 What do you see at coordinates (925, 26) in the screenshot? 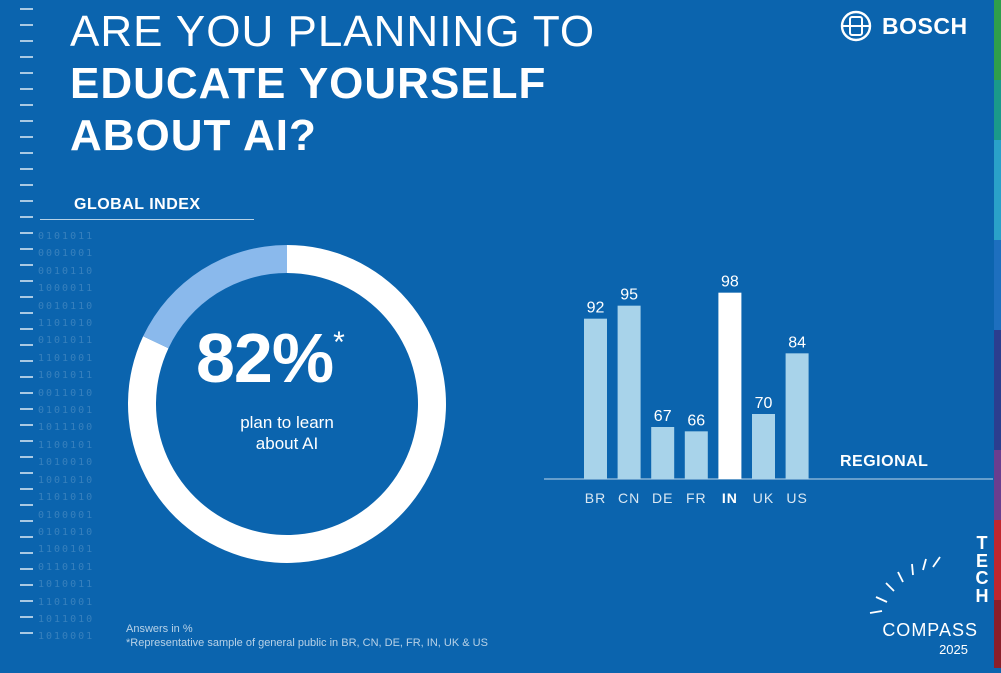
I see `brand-name: BOSCH` at bounding box center [925, 26].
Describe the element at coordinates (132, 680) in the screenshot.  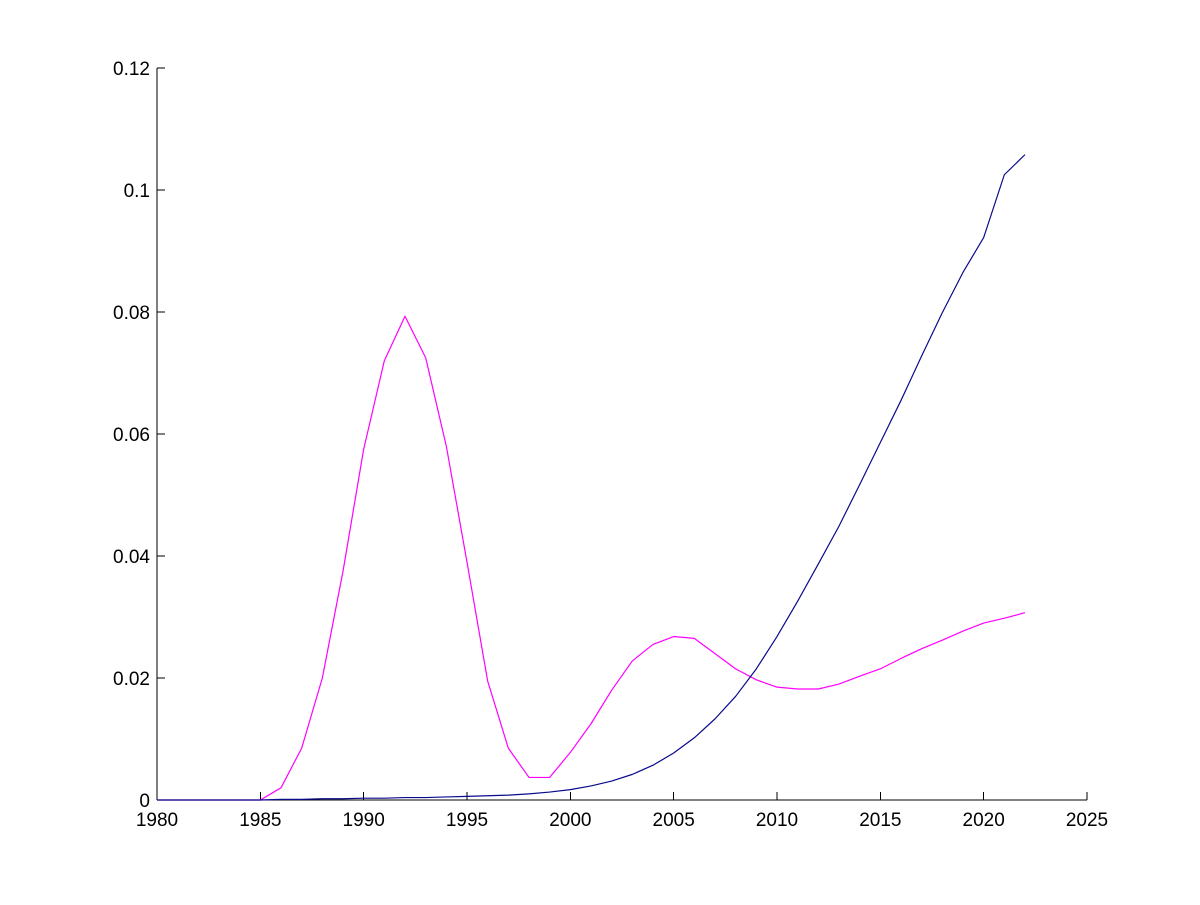
I see `y-tick-label: 0.02` at that location.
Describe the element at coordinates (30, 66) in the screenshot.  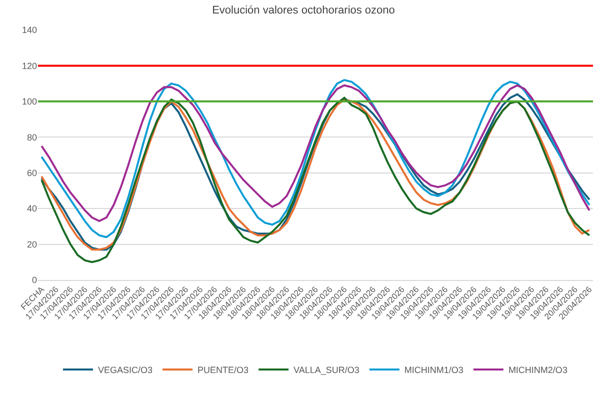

* **Instruction**:
Could you put the items above into a Markdown table with the columns "Row" and "Item", one numbered row for each nonblank line and no pictures?

* **Task answer**:
| Row | Item |
|---|---|
| 1 |  What do you see at coordinates (925, 26) in the screenshot?  |
| 2 | I see `brand-name: BOSCH` at bounding box center [925, 26]. |
| 3 | Describe the element at coordinates (132, 680) in the screenshot.   |
| 4 | I see `y-tick-label: 0.02` at that location. |
| 5 | Describe the element at coordinates (30, 66) in the screenshot.   |